My friend laughed. “I’ve got to go now. I’m clicking, I mean shopping for face paint for my pea.”

She clicked and was gone.

Calvin says, “The day my jaw clicks my reputation as a fierce hunter is over. The rabbits would roll over laughing.”

The No-Wheat Life

I decided to go gluten-free a month ago. I thought I was going to die. The first two days I had flu-like symptoms with aches and pains all over my body. Then the migraine headache kicked in and hung on for more than 24-hours. I became so sleepy I couldn’t get off the couch. It was a good thing I decided to do this on a weekend when I would have time to indulge myself in these revolting symptoms. I was ready to tell my husband to drive me to the ER when I thought I better check the Internet first.
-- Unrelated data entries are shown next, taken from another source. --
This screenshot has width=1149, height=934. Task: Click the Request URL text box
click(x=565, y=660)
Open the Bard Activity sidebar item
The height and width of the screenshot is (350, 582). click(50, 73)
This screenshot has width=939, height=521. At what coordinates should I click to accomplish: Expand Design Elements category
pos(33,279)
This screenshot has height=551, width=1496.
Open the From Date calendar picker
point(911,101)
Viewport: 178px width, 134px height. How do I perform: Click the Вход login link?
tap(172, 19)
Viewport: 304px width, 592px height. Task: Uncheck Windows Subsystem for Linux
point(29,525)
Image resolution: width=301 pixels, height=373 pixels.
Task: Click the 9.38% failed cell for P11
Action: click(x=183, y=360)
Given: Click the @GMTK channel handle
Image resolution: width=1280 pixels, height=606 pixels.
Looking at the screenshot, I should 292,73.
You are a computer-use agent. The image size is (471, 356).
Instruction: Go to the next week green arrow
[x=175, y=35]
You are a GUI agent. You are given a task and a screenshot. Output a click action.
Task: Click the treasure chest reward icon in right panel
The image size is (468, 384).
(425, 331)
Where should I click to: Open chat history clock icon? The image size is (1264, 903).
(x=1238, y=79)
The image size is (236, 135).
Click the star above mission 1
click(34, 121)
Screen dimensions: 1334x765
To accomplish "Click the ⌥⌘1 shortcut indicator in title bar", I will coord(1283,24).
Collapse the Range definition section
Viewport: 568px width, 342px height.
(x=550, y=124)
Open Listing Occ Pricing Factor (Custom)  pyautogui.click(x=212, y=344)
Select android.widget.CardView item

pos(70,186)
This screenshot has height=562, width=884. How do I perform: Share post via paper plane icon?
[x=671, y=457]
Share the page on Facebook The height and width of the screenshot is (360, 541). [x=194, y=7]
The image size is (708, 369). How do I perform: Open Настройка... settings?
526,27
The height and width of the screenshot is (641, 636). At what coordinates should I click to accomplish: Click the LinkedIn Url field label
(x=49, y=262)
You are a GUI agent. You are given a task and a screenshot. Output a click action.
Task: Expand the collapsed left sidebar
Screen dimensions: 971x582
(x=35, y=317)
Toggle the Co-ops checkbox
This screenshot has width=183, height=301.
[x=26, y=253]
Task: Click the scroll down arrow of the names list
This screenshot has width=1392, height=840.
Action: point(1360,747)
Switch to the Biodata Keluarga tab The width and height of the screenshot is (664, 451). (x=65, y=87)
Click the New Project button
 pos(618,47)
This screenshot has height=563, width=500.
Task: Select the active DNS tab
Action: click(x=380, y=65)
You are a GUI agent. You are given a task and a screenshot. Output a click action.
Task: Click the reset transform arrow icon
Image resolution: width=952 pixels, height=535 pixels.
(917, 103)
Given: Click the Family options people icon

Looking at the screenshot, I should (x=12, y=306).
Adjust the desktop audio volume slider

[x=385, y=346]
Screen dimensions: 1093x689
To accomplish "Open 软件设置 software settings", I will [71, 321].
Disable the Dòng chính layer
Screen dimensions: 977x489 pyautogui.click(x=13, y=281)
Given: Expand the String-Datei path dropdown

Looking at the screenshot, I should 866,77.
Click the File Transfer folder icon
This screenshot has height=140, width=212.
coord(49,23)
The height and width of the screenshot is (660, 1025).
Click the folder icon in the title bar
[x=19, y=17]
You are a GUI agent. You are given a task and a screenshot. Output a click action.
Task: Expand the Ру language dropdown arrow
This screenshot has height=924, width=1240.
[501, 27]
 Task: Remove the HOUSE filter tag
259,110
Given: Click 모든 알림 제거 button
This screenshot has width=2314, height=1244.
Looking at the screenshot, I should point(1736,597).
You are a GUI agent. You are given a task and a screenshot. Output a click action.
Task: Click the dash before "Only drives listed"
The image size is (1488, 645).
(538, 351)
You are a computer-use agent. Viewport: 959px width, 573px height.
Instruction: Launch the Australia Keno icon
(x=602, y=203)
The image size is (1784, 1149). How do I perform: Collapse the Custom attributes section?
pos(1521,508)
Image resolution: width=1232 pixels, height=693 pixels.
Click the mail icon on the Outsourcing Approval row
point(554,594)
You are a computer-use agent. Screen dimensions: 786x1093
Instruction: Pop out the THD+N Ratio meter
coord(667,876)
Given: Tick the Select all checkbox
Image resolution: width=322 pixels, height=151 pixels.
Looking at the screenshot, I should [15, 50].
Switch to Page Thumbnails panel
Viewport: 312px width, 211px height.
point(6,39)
Sure enough, everything I was experiencing was “normal” for wheat withdrawal.

Now that is downright scary.

I thought wheat was the staple of life.

That was 100 years ago when wheat was wheat. Today who knows what’s in it, like most of our food nowadays.

Do I feel better now? Honestly, it’s hard to tell. But I’m too scared to go back to wheat and feel lousy all over again.

Calvin says, “I don’t even want to think of what goes into my kibble.”